- _TEXT PROVIDED_

That example seems farfetched but some of the messaging I see isn’t that far off. It is designed to prey on your fears and those crafting the messages do a great deal of research to know exactly which buttons to push. Part of me is appalled by the use of research in such an evil way but another part of me is actually impressed that it is at least being done. That said, not all fear messaging is intended to be evil (or intended to be disinformation). Much of it is actually designed to help.

Do you remember the "This is your brain on drugs" public service announcement by the Ad Council? That's an example of fear messaging. And it's an example of fear messaging done very well. It hit the sweet spot in fear messaging - eliciting a medium level of fear (there are also, as you might guess, low and high fear levels). It wasn't too tame by, for example, making people think of breakfast and wanting to add a side of bacon, and it wasn't too harsh causing people to turn away and not get the message at all. It was just right.

Fear messaging generally contains information about some harm that may befall the recipient if that person takes no action and includes a suggested action to take to avoid and/or prevent the harm.

If you don’t perceive the risk to be great, for example, you may not take any action. When Covid first arrived on the scene, it was believed that those who were older than 65 or those with co-morbidities or pre-existing conditions were at greater risk and that young, healthy people had nothing to worry about. There was no harm to young people so no action needed to be taken by them. Let’s cast aside transmission for a moment because remember that young people could still carry the virus and kill grandma.

(It just occurred to me that this is the second time I've harmed grandma in this newsletter. Guess it's not a good day for grandmas at Data Doyenne.)

- _EXERCISE PROMPT_
Answer these questions from the text on fear messaging:
1. Which organization produced the "This is your brain on drugs" public service announcement?
2. What level of fear did that announcement elicit?
3. When Covid first arrived, who was believed to be at greater risk?

- _RECORDS_

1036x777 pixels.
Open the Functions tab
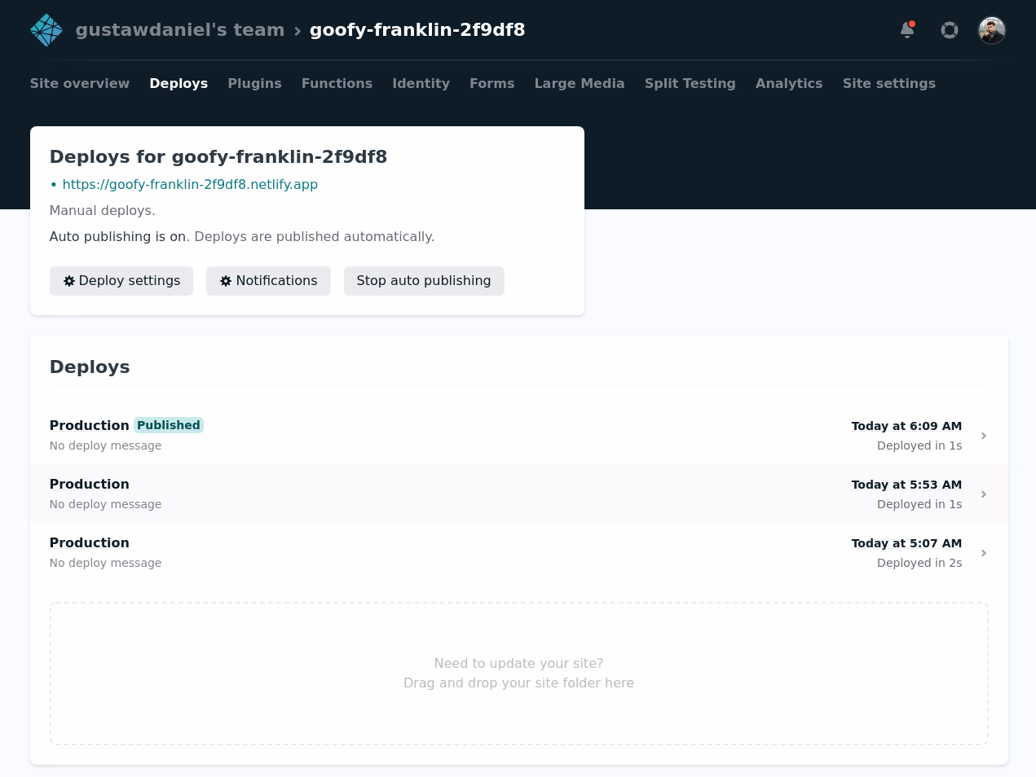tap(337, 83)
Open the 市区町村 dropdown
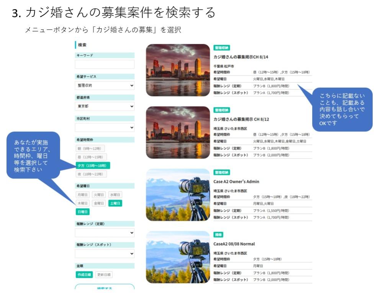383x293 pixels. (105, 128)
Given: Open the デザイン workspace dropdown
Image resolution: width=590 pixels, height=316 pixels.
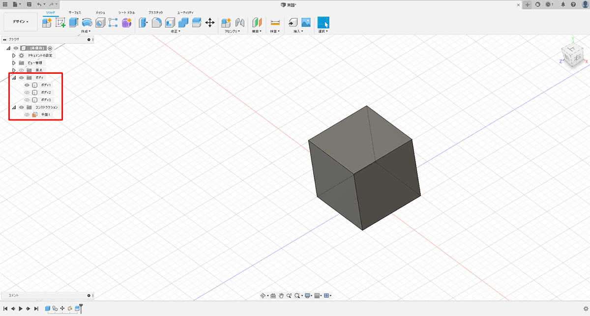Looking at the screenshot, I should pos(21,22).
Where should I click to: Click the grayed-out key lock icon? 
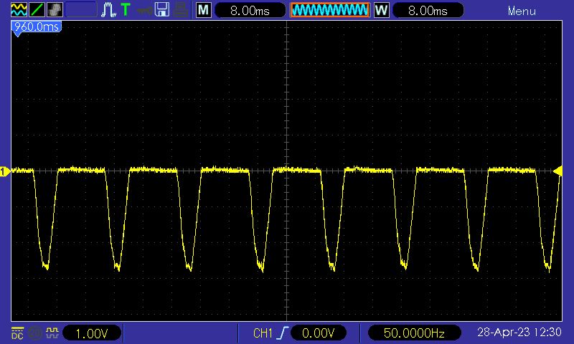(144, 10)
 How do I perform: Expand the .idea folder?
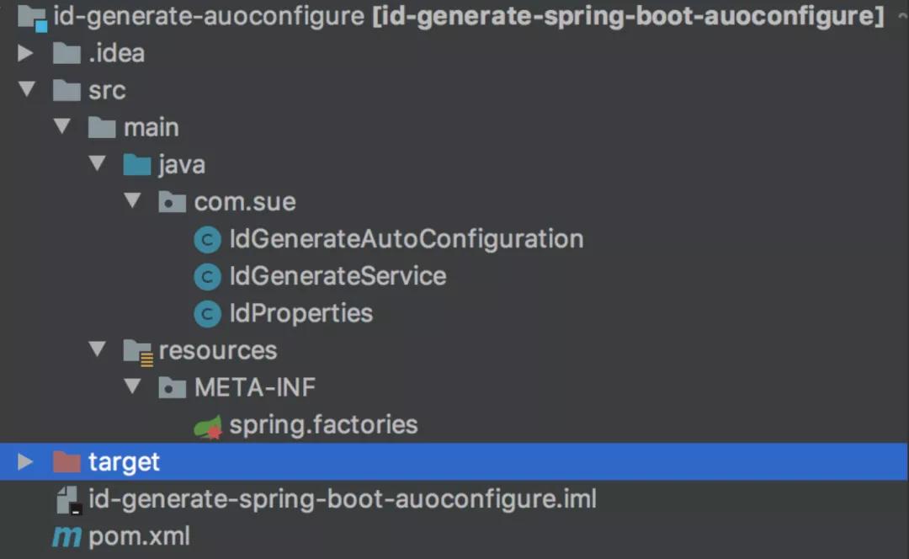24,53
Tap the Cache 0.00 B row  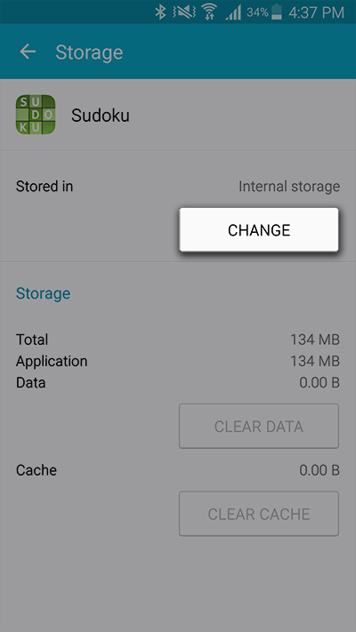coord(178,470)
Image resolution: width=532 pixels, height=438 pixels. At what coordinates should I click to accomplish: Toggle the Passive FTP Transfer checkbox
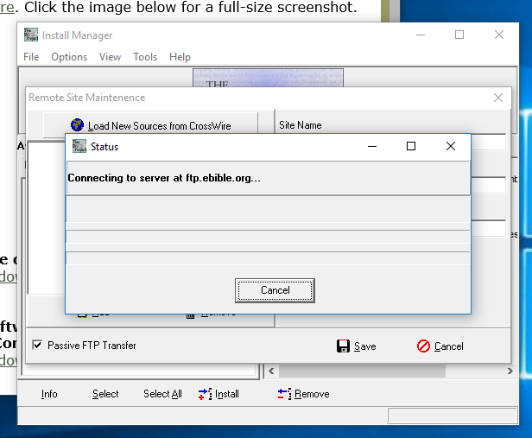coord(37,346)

- _THE COMPLETED TASK_
1. The Ad Council.
2. A medium level of fear.
3. People older than 65 or those with co-morbidities or pre-existing conditions.